** Start of Stored data **

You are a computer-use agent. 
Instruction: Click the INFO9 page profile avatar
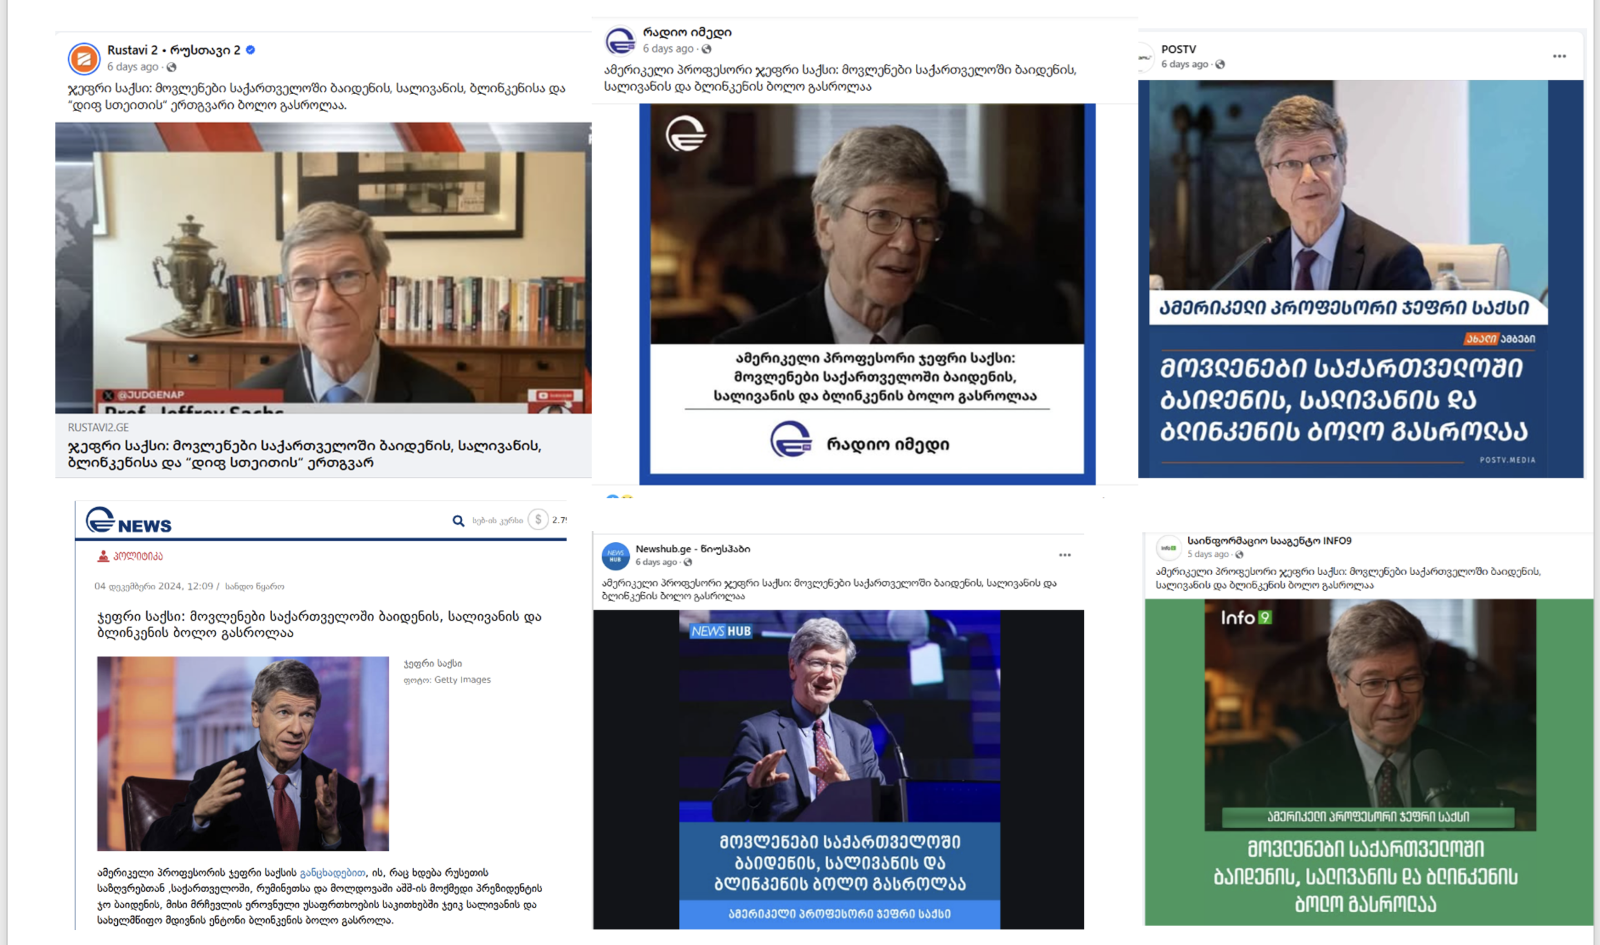pyautogui.click(x=1168, y=548)
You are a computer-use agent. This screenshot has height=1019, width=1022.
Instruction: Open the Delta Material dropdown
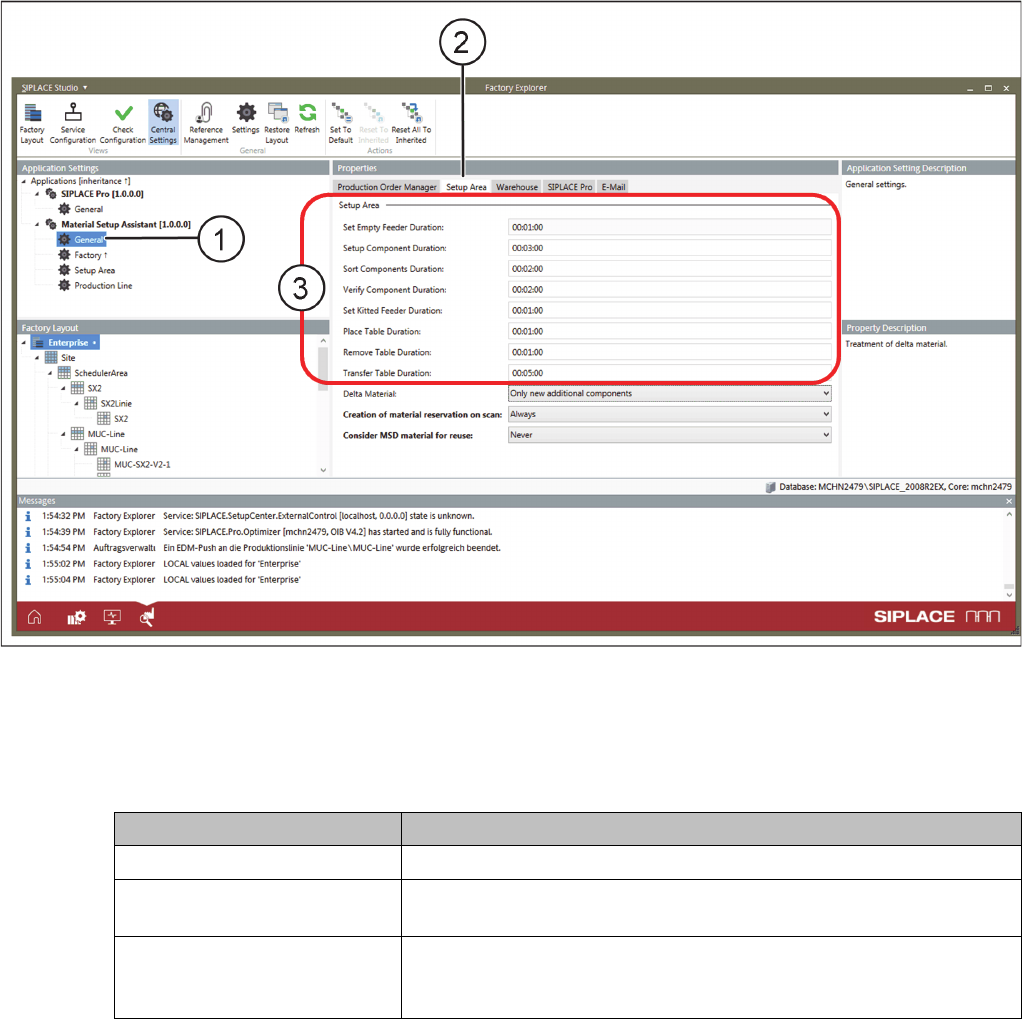pyautogui.click(x=669, y=394)
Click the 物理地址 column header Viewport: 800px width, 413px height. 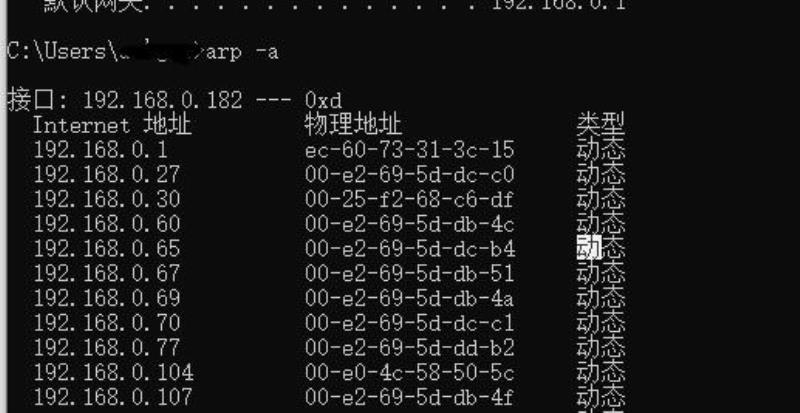(x=353, y=125)
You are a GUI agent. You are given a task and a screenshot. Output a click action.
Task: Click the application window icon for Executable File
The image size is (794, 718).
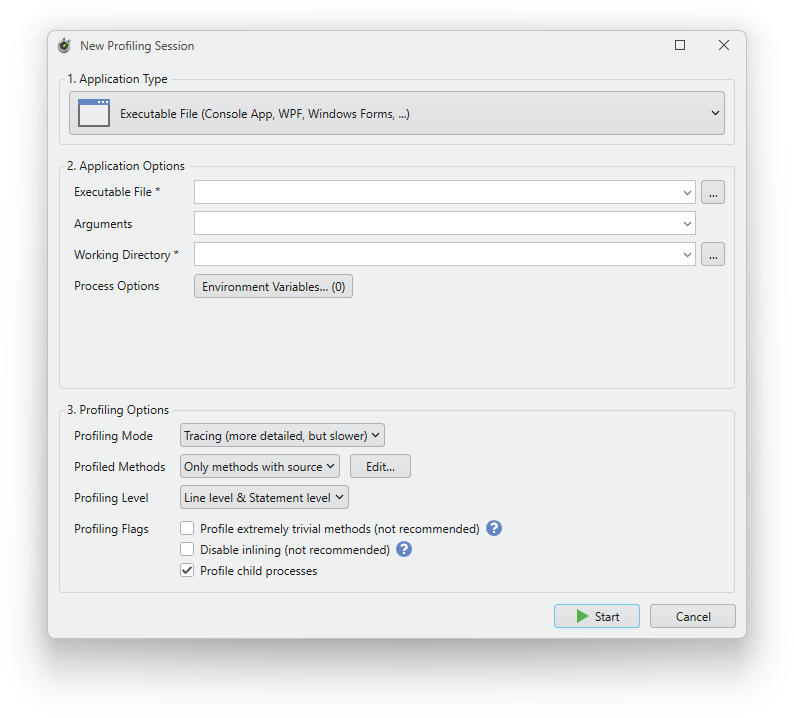93,113
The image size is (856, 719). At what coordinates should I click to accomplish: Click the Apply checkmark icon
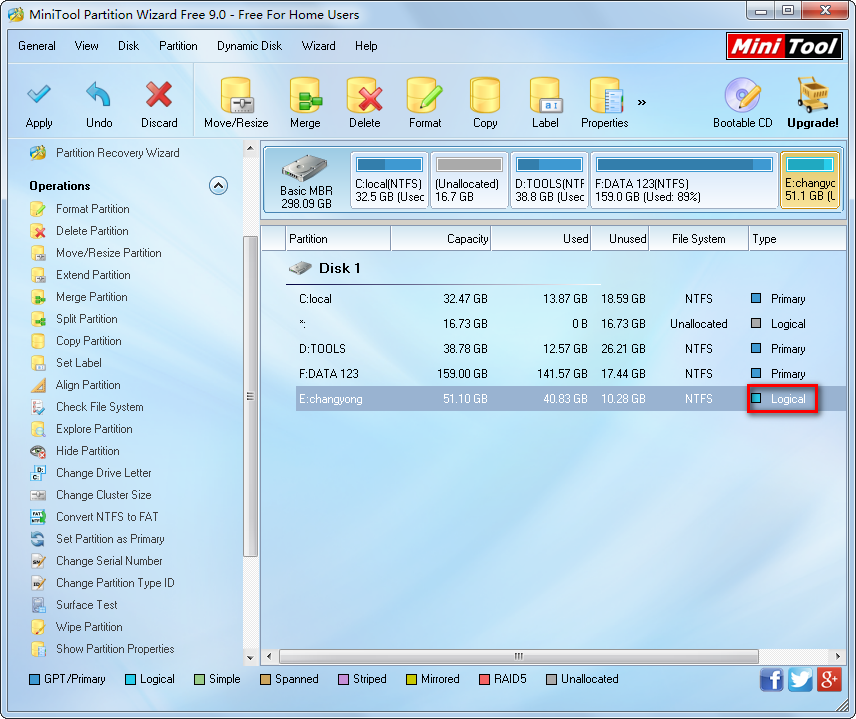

** End of Stored data **

_Exercise objective_
Scale the records from the line containing "You are a GUI" through the end of the records, both ends included. Repeat every line with its request, but multiply each coordinate in the answers by 1.9 and round to whole numbers, rounding halves up. Leave the pictures out.

_Problem solution_
You are a GUI agent. You are given a task and a screenshot. Output a click action.
Task: Click the application window icon for Executable File
The image size is (794, 718).
177,215
The image size is (856, 719). At what coordinates should I click to accomplish: Click the Apply checkmark icon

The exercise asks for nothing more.